**Text section:**
The temperature time series for this area was also calculated from the NEWEx observations. All submissions within a 0.2°×0.2° latitude–longitude box centred on the coordinates of the URAO were identified. This region is marked by the black box in figure 1a. There were 15 submissions that provided temperature estimates in this region, although one was removed from further analysis as the participant provided only one temperature observation of 17°C at 0920, which was clearly an outlier. For each NEWEx observation time, the mean of the temperature estimates was calculated.
Figure 3a shows the NEWEx and URAO temperature observations. The comparison is demanding as, due to the layer of cloud present in the Reading area throughout the eclipse, the temperature variation was considerably suppressed over that expected in clear skies. Grey lines show the temperature time series for individual NEWEx submissions. Note that fewer than 14 submissions are visible, as the discrete nature of the submitted temperatures, and agreement between observers, means several lines overlap. The blue line shows the mean of the NEWEx submissions, where the error bars represent two standard errors of the mean. The black dots mark the 1 min mean URAO temperature time series, while the red line shows the 15 min running boxcar-window mean of these data.

**Data supplied:**
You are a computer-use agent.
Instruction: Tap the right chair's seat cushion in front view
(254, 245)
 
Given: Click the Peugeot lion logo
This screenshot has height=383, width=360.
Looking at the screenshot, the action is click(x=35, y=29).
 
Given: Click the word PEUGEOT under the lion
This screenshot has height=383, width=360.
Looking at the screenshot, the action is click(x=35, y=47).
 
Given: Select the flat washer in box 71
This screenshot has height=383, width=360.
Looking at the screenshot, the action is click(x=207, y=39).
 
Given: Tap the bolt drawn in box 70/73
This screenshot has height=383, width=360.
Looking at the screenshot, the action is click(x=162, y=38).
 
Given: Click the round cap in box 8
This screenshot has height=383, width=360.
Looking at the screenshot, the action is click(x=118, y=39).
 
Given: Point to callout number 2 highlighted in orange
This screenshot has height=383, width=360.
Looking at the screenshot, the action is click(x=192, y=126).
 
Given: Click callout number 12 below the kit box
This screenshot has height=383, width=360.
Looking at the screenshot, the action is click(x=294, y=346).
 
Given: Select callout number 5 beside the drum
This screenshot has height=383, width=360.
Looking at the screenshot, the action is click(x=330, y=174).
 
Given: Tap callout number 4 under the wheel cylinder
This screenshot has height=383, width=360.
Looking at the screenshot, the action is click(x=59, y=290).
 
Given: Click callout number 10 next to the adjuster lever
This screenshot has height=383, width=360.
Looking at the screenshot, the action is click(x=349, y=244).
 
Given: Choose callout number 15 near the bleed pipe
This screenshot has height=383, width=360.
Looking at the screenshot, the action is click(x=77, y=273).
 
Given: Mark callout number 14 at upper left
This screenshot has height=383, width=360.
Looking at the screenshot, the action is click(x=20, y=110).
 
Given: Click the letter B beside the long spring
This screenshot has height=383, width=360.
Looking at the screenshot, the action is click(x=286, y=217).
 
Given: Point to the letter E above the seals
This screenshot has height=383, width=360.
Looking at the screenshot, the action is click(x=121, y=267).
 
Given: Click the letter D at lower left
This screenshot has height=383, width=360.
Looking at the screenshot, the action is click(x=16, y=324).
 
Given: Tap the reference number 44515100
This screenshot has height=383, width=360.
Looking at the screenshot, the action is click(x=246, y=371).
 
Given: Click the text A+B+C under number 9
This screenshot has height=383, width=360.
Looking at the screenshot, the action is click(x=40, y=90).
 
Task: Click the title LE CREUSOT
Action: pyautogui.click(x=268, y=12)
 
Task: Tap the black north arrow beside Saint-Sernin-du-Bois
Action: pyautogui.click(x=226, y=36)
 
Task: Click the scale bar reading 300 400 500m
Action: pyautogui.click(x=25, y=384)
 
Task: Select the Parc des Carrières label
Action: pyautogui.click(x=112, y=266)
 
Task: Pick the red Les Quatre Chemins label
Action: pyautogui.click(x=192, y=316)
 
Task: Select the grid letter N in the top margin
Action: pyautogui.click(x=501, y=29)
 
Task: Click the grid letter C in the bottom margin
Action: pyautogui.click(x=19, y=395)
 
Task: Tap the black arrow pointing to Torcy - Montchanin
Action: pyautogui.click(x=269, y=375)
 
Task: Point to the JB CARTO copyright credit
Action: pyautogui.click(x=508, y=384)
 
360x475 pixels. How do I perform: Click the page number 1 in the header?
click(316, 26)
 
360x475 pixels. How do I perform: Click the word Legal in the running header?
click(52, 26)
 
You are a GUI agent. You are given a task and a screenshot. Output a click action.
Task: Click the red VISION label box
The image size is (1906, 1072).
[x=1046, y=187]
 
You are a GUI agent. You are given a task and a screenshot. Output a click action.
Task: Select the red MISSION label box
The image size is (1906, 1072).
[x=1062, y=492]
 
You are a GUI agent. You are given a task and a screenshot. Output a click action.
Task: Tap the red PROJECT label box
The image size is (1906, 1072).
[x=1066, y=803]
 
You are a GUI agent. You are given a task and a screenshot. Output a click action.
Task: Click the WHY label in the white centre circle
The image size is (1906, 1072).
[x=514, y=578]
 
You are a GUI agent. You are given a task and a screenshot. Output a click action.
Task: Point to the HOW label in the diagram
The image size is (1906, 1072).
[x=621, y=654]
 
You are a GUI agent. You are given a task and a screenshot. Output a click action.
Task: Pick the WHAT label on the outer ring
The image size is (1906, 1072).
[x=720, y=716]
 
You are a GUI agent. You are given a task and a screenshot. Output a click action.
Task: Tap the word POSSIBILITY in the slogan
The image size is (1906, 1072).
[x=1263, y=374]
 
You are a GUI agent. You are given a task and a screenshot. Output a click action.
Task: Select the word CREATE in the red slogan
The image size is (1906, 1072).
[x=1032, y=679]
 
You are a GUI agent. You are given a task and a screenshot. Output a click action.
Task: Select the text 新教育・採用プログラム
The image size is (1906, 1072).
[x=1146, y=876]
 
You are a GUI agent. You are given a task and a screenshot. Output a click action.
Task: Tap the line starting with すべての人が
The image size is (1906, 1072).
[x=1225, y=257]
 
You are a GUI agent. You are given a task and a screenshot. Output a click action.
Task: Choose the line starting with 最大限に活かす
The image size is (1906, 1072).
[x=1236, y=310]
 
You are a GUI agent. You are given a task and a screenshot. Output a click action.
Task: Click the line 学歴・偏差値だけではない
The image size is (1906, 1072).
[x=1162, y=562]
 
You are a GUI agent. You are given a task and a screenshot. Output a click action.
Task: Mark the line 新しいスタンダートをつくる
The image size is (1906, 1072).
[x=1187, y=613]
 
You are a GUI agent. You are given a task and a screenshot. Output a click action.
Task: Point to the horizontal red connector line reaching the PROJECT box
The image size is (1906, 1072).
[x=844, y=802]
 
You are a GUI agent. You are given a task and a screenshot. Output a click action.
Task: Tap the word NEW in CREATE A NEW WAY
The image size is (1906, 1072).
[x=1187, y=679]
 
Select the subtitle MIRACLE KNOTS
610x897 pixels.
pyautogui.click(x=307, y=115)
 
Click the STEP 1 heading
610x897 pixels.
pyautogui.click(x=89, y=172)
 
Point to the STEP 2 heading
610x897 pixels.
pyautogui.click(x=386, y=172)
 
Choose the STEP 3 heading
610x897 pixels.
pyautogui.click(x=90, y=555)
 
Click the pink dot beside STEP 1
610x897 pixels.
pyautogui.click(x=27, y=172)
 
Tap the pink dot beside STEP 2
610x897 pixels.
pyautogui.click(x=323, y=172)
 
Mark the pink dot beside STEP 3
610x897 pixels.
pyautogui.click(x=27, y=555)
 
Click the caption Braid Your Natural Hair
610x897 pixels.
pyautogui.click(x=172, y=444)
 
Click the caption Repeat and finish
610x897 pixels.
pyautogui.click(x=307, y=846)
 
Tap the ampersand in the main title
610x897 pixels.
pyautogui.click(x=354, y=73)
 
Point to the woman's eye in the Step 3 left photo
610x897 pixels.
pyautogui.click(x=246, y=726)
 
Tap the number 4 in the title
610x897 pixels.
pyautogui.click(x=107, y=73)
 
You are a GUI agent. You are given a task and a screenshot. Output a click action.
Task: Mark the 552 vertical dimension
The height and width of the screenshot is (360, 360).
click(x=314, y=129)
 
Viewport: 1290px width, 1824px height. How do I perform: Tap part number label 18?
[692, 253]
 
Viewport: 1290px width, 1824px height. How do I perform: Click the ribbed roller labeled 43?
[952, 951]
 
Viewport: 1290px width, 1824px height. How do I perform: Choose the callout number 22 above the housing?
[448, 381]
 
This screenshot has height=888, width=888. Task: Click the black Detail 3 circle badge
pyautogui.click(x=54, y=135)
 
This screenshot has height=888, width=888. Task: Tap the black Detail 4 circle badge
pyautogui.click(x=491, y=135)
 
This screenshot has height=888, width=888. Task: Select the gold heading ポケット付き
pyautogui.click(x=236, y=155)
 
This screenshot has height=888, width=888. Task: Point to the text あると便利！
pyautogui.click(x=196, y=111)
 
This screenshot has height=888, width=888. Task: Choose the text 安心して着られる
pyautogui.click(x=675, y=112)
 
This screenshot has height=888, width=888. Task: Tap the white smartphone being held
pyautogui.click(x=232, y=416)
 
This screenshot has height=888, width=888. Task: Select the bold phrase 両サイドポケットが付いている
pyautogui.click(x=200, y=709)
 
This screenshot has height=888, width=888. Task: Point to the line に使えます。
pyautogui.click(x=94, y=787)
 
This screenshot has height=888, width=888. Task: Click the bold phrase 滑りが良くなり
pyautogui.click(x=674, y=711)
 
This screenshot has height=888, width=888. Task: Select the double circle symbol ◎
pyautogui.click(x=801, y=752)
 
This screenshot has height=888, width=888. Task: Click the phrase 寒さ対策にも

**Directions:**
1. Give back the passage from the eclipse temperature text between "Figure 3a shows" and "of these data.", inclusive, word for word.
2. Retype the lines of the entries between the lines holding "360x475 pixels. How do I perform: Click the page" and "[x=1062, y=492]", inclusive, with no changes.

**Responses to the tasks:**
1.
Figure 3a shows the NEWEx and URAO temperature observations. The comparison is demanding as, due to the layer of cloud present in the Reading area throughout the eclipse, the temperature variation was considerably suppressed over that expected in clear skies. Grey lines show the temperature time series for individual NEWEx submissions. Note that fewer than 14 submissions are visible, as the discrete nature of the submitted temperatures, and agreement between observers, means several lines overlap. The blue line shows the mean of the NEWEx submissions, where the error bars represent two standard errors of the mean. The black dots mark the 1 min mean URAO temperature time series, while the red line shows the 15 min running boxcar-window mean of these data.

2.
360x475 pixels. How do I perform: Click the page number 1 in the header?
click(316, 26)
 
360x475 pixels. How do I perform: Click the word Legal in the running header?
click(52, 26)
 
You are a GUI agent. You are given a task and a screenshot. Output a click action.
Task: Click the red VISION label box
The image size is (1906, 1072).
[x=1046, y=187]
 
You are a GUI agent. You are given a task and a screenshot. Output a click action.
Task: Select the red MISSION label box
The image size is (1906, 1072).
[x=1062, y=492]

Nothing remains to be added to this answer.